Владимир Ильич отошел от карты и снова зашагал по кабинету. Я уже давно оправился от первоначального волнения. Любовно смотрел на двигавшуюся передо мной фигуру вождя. Так хорошо быть в комнате с Лениным, смотреть на него, говорить с ним, да так просто, как с близким, дорогим человеком. За все время в комнату никто не входил, не раздавалось и телефонного звонка. Видимо, оберегали Ильича, только что второй день вышедшего на занятия. Сколько времени я был у Ленина? Долго. Не меньше двух часов.

—   Надо, чтобы ваш доклад был напечатан. Идите в «Правду» и там расскажите все, я сейчас дам вам записку.

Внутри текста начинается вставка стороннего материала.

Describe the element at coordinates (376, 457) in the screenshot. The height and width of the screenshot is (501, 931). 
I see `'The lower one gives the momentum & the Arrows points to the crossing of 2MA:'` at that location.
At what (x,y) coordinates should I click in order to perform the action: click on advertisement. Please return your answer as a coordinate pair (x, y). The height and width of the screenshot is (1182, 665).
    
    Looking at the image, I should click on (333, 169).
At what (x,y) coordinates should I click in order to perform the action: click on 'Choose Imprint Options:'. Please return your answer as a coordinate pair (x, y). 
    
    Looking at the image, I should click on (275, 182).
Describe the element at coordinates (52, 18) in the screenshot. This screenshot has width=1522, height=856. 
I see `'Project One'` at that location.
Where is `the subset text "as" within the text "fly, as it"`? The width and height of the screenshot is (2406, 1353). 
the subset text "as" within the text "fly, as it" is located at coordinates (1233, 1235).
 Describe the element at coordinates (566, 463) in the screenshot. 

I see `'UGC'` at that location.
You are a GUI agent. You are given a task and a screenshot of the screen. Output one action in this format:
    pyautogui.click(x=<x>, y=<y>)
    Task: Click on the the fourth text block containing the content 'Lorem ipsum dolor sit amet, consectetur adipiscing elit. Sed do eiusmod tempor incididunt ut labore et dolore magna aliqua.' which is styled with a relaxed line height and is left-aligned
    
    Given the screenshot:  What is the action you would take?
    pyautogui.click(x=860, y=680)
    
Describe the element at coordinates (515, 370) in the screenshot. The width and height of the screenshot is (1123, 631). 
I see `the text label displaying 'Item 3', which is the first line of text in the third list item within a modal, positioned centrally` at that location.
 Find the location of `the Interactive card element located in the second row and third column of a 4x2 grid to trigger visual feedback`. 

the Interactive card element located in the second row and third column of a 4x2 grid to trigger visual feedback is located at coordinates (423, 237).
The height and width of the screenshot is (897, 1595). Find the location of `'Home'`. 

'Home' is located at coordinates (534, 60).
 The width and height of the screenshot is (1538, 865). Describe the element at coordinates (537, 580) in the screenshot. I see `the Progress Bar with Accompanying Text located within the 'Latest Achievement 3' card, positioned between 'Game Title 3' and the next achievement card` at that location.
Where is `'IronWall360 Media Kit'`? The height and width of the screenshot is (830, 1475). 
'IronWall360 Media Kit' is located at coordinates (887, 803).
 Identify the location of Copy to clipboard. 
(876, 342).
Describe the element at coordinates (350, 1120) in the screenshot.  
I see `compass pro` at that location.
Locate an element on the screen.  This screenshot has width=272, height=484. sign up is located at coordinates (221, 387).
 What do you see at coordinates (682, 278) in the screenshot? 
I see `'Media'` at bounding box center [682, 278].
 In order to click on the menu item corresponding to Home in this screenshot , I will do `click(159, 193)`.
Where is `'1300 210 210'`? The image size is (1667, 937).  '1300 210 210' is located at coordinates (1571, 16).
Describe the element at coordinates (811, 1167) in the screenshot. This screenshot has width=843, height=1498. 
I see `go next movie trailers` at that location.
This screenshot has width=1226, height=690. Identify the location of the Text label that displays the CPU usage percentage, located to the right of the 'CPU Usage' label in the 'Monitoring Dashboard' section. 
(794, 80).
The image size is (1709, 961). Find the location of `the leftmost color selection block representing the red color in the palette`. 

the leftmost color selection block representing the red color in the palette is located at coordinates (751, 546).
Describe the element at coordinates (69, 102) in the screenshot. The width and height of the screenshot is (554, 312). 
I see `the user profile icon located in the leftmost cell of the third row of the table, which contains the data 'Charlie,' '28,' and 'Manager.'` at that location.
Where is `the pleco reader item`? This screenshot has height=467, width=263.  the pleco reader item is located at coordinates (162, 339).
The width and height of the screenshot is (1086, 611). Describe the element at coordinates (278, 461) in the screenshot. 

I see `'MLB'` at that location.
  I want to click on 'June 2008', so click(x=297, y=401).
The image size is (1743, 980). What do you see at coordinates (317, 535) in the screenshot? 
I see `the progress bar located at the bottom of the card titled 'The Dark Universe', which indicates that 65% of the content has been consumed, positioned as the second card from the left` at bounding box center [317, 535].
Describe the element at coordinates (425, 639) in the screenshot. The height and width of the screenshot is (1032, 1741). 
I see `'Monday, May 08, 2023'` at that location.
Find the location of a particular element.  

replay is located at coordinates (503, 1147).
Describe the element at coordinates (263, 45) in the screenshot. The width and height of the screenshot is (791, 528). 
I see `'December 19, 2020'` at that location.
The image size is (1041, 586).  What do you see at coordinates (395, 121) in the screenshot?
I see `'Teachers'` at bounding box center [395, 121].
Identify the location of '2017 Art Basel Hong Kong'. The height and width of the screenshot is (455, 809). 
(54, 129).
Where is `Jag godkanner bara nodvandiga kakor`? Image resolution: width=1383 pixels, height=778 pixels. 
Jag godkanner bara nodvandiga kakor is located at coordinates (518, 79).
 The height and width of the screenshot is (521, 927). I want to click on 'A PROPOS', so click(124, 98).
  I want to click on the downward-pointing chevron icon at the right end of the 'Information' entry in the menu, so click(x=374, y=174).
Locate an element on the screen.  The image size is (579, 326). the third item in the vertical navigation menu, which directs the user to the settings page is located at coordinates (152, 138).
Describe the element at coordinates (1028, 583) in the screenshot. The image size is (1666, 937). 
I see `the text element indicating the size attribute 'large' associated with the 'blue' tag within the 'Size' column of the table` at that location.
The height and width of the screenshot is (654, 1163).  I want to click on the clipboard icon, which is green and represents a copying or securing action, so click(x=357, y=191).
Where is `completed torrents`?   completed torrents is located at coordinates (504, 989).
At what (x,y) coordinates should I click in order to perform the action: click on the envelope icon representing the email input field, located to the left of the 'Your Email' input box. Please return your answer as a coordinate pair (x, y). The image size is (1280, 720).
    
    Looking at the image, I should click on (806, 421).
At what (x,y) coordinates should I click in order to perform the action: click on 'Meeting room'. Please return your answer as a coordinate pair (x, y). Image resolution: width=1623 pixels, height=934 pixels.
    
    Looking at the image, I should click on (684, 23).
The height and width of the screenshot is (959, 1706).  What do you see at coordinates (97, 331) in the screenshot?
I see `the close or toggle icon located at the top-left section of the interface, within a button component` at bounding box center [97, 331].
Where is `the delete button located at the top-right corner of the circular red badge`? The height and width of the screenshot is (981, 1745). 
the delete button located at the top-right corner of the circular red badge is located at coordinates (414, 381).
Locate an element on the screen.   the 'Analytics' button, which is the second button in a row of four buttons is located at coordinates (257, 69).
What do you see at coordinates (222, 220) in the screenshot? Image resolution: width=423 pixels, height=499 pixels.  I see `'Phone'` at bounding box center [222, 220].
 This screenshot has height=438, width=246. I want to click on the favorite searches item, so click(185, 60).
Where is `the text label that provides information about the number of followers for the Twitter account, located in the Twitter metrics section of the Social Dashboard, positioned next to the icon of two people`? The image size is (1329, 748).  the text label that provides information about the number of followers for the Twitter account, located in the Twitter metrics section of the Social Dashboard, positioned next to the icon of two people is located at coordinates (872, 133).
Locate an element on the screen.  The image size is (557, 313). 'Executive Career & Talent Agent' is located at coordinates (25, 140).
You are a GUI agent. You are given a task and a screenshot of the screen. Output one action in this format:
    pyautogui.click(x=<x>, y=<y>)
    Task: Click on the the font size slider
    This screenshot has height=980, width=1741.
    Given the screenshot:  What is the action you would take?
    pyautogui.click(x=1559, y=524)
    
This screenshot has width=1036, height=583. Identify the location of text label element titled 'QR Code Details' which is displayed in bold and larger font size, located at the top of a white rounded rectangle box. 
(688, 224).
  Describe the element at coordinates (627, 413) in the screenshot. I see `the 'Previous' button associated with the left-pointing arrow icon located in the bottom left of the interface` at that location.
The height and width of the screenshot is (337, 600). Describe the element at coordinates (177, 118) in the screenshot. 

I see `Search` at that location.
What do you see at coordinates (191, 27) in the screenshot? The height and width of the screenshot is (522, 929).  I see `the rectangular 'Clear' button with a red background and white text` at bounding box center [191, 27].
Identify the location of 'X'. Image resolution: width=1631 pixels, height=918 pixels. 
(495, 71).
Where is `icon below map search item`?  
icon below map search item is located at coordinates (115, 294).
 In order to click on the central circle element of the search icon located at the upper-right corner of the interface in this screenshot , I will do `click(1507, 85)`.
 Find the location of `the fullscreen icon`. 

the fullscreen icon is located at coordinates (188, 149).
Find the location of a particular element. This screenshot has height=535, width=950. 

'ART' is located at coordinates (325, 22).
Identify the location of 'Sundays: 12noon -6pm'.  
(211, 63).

Владимир Ильич сел к столу, пододвинул к себе бланк «Российская Федеративная Советская "Республика — Председатель Совета Народных Комиссаров», положил забинтованную руку на стол, взял другой ручку и приготовился писать. В этот момент взгляд его изменился; спокойный до этого, взор его получил ту напряженность, что изображалась на портретах того времени.

Перо быстро забегало по бумаге.

—   Как ваше имя и отчество?

Я сказал. Владимир Ильич не расслышал отчества, я увидел, что он писал «Николаевич» вместо «Иванович», но разве это имеет значение? Потому я ничего и не сказал Владимиру Ильичу по этому вопросу.

—   Вот,— подал мне Владимир Ильич исписанный лист бумаги размером в поллиста писчей.

Разгонистым почерком с сокращениями слов, с подчеркиванием отдельных слов, с вбиранием в скобки, по старой орфографии, на одной странице было написано:

В редакцию «Правды»

18 IX 1918 г

Податель тов. Михаил Николаевич Санаев, председатель Сергачского уездного комитета партии (и член исполкома), рассказывает очень интересный материал о классовой борьбе в деревне и комитетах бедноты.

С товарищеским приветом Ленин»

Крайне важно, чтобы именно такой фактический материал с мест появился в газете (а то чересчур много «общих» рассуждений). Очень прошу записать со слов товарища и напечатать.

Я попрощался с Владимиром Ильичем, пожелав ему скорейшего выздоровления.

С запиской я отправился в редакцию «Правды». Там кончились занятия, сотрудники уходили. Из редакции в это время не было никого, мне предложили зайти вечером. Но вышло так, что вечером я не смог, на другой день был у Я. М. Свердлова и Н. К. Крупской, когда же опять зашел в редакцию, снова никого не застал. Ждать больше не мог, так как не было хлеба. Кормили меня рязанцы, а они уже уехали. Поэтому я поспешил на поезд домой. А записка Ильича так и осталась у меня.

23 марта 1929 г., г. Симферополь.

Вопросы истории КПСС.  1967. № 10. С 131—134

САНАЕВ МИХАИЛ ИВАНОВИЧ (1894—1938) — член партии с 1918 г. С мая 1918 г. по март 1919 г.— председатель Сергачского уездного комитета РКП (б) Нижегородской губернии и член исполкома уездного Совета. Впоследствии — начальник политотдела войск ВОХР Украины и на партийной и советской работе в Крыму и Саратовской области, работал заместителем председателя Главсуда Крыма. Был необоснованно репрессирован. Реабилитирован посмертно и восстановлен в партии.